About this exercise >>
Here is a block of entries. Write out its lines exactly, from the first through the one containing "Open the Production menu".

═══

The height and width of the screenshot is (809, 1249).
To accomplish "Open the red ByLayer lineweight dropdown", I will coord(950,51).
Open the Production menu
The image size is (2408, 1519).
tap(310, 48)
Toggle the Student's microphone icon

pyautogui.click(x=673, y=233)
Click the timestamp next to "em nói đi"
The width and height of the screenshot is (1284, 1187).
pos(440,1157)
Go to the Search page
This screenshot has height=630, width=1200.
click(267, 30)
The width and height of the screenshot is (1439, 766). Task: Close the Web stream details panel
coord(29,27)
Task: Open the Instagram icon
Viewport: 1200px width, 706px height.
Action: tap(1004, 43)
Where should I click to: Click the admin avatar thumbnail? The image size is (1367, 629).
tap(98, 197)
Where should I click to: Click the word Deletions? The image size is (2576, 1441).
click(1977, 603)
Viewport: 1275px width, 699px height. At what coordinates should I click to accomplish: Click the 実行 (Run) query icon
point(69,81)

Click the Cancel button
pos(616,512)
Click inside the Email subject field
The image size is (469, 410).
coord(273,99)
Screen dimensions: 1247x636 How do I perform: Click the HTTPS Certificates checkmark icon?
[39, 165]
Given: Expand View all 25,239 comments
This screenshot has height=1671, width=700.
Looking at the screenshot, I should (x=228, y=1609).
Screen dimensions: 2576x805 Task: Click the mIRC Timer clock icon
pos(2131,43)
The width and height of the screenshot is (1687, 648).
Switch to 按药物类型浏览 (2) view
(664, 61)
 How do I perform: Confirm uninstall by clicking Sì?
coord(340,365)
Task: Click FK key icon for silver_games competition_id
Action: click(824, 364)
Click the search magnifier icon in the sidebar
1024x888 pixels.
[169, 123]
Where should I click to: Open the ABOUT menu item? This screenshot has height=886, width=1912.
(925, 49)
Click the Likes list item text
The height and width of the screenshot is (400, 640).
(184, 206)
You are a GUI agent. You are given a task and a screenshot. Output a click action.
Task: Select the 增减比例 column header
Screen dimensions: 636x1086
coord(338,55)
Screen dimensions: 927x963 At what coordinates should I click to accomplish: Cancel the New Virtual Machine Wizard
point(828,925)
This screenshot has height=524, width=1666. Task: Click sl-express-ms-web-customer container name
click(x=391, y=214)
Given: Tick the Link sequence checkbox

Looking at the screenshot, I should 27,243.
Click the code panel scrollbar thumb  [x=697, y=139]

═══

Written answer >>
The height and width of the screenshot is (809, 1249).
To accomplish "Open the red ByLayer lineweight dropdown", I will coord(950,51).
Open the Production menu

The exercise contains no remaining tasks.